Мистерия «Каин», написанная как пространный диалог о смысле пребывания человека на земле, о добре и зле, о жизни и смерти - стала символической, центральной в байроновском творчестве. Сам Байрон писал о ней так: «Трагедия написана в метафизическом стиле «Манфреда» и полна титанической декламации; одним из действующих является Люцифер, который путешествует с Каином над звездами, а потом спускается с ним в Гадес, где показывает ему призраки прежнего мира и его обитателей. Я исходил из гипотезы Кювье о том, что мир три-четыре раза переживал грандиозные катастрофы, и вплоть до эпохи Моисея был населен мамонтами, бегемотами, невесть кем, но не людьми. Поэтому я предположил, что Каину были показаны разумные существа доадамовской эпохи , наделенные более высоким интеллектом, чем человек, но  совершенно не схожие с ним внешне и гораздо более сильные духом и телом. Вы можете заключить из этого, что светскую беседу, которую он ведет по всем этим вопросам с Люцифером, нельзя назвать канонической. Кончается все тем, что Каин, вернувшись убивает Авеля, частью из недовольства политической (разрядка наша) обстановкой в раю, из-за которой  они все оказались оттуда изгнанных частью потому, что, как сказано в Библии, жертва Авеля оказалась более угодной Богу…»  Этот отрывок взят из предисловия к «Каину», в котором поэт коротко приводит фабулу. Но здесь обращает на себя внимание одно обстоятельство: Каин убивает брата «частью из недовольства политической обстановкой в раю…» То есть первый сын первого человека еще и первый «террорист» на земле, по версии Байрона. Это поразительный поворот в осмыслении библейского образа как для 19, так и для ХХ и ХХ1 вв., на что собственно никто никогда из исследователей не обращал внимания.

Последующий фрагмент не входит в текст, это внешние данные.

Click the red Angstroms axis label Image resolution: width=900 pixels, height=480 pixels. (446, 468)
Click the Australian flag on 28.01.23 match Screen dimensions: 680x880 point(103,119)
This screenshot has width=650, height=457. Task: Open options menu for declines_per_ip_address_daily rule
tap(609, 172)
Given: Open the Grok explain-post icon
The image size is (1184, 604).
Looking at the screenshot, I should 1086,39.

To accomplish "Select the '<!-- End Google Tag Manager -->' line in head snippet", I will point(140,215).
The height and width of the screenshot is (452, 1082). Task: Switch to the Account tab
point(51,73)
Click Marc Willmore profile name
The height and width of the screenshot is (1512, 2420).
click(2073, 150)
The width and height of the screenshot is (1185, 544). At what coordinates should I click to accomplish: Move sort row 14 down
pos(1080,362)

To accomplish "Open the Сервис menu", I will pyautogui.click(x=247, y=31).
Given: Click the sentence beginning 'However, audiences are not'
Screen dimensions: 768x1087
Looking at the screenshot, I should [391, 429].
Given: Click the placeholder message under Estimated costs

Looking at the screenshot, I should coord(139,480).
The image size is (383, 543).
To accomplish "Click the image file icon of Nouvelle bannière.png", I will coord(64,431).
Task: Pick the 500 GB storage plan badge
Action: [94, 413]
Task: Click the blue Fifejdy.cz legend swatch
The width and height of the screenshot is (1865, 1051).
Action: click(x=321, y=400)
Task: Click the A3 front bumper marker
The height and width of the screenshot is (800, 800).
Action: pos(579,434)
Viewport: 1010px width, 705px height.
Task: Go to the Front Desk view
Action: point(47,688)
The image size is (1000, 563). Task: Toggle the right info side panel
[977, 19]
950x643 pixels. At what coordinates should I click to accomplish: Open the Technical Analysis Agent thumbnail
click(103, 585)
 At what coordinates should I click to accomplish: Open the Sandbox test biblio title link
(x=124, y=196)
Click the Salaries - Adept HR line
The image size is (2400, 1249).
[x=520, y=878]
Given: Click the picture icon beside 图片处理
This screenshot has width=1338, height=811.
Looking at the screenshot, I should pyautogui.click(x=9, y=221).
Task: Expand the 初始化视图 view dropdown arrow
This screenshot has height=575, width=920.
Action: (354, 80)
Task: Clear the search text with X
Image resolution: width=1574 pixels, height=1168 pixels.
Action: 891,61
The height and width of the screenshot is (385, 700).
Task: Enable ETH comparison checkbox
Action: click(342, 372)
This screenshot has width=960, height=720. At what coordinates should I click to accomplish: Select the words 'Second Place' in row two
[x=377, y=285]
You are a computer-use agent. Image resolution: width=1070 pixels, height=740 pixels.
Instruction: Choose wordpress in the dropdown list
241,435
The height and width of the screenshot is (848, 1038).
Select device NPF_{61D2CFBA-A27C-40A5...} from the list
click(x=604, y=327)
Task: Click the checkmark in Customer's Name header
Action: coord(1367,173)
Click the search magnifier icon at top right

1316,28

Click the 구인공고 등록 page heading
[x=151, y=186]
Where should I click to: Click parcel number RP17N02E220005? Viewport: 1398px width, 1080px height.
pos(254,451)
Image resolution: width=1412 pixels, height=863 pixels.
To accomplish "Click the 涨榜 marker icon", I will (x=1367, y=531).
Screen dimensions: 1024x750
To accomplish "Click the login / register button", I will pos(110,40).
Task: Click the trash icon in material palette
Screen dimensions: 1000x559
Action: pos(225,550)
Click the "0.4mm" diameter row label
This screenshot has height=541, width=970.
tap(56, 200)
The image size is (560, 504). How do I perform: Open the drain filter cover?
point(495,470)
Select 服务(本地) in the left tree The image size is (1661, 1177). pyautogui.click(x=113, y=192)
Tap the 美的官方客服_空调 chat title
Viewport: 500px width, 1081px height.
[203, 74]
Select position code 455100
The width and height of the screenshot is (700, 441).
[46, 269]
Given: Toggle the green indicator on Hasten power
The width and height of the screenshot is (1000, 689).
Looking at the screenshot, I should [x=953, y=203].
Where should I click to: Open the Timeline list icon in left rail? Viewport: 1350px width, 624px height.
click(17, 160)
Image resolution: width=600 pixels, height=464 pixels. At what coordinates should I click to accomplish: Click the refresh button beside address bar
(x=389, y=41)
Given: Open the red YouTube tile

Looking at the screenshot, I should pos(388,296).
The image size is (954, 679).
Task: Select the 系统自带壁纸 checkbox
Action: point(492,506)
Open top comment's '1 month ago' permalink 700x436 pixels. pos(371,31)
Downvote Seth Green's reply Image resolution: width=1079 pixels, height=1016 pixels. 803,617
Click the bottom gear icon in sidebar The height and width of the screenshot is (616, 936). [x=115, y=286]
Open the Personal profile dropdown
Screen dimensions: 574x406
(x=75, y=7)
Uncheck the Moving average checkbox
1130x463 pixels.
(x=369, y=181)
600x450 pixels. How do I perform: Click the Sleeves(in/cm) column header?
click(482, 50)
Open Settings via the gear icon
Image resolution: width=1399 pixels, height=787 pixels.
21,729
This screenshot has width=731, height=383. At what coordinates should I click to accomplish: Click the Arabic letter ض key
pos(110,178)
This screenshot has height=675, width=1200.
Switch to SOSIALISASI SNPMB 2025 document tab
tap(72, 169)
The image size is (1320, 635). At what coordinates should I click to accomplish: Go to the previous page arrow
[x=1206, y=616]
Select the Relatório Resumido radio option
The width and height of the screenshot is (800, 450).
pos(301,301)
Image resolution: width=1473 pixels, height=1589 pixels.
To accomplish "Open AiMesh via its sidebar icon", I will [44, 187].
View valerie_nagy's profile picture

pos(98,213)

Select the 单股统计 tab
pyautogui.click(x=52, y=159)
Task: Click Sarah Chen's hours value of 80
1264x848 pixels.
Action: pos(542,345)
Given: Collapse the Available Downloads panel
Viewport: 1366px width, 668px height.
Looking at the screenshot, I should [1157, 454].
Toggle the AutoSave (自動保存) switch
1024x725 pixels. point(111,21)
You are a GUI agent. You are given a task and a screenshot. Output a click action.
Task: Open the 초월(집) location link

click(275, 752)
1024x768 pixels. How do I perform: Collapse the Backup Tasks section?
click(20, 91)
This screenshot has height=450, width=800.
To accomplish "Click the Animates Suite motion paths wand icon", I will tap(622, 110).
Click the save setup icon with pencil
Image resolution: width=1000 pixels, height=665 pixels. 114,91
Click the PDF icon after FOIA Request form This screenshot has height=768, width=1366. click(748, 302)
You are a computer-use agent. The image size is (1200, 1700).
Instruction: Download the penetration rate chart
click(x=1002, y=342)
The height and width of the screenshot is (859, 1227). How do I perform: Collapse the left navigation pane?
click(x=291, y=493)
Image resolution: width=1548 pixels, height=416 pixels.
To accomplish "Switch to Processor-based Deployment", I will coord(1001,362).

 Байрон уже в предисловии поэмы по многим аспектам дает объяснение, как бы заранее определяя ее место в литературе. Так, например, он пишет, что пользуется «подлинным библейским текстом». Но уже в эпиграфе видно, как он переосмысливает его. Текст эпиграфа взят из Книги Бытия (3:1): «Змий же бе мудрейший всех зверей сущих на земле, их же сотвори Господь Бог». В действительности же в Книге Бытия говорится несколько иначе: «Змей был хитрее всех зверей полевых…» В этой некорректной, но принципиальной подмене одного эпитета на другой видно отношение и оценка автора «змия», которая меняет сущностную характеристику «искусителя рода человеческого». Там же в предисловии Байрон утверждает, что дьявол, змий и Люцифер вовсе не одно и то же  и что такое совмещение  придумали позднее раввины и Отцы Церкви.  Таким образом, байроновский Люцифер свободен от вины перед человечеством за грехопадение, и, следовательно, не может нести ответственности как коварный соблазнитель и враг бога и человека. Это важный момент для понимания замысла поэмы. Если перенести это рассуждение на Новый завет, получится, что автоматически снимается и вина дьявола и за предательство  Иуды, хотя в Евангелии от Иоанна в гл.13:2 сказано: «И во время вечери, когда дьявол вложил в сердце Иуде Симонову Искариоту предать его… И в гл. 22:3-4 от Луки говорится: «Вошел же сатана в Иуду, прозванного Искариотом… и пошел и говорил с первосвященниками…» Впоследствии это обеление Люцифера сыграло значительную роль в реабилитации Сатаны, Каина, Иуды в художественной литературе. Именно с байроновского «Каина», по моему мнению, возникла безнаказанная традиция изображать отрицательные библейские персонажи, символизирующие зло, сочувственно, в роли положительных героев, требующих понимания и прощения. Напротив, образы, олицетворявшие на протяжении многих веков доброе начало  - бог, Авель, Иисус – приобретали неожиданно отрицательный смысл. И чем дальше, тем эта тенденция в литературе становилась все агрессивнее, и уже в конце ХХ века никакие рамки приличия  авторов не сковывали. Но об этом позже, а пока вернемся к Байрону. Надо отдать ему должное, в своем предисловии поэт делает оговорку, что сюжет его мистерии «не имеет ничего общего с Новым заветом, и всякий намек на него был бы анахронизмом».  Каждый персонаж говорит «соответствующим ему языком», который ему навязывает автор, тем самым через героя он озвучивает свое видение библейского сюжета, свою концепцию легенды, психологию Каина.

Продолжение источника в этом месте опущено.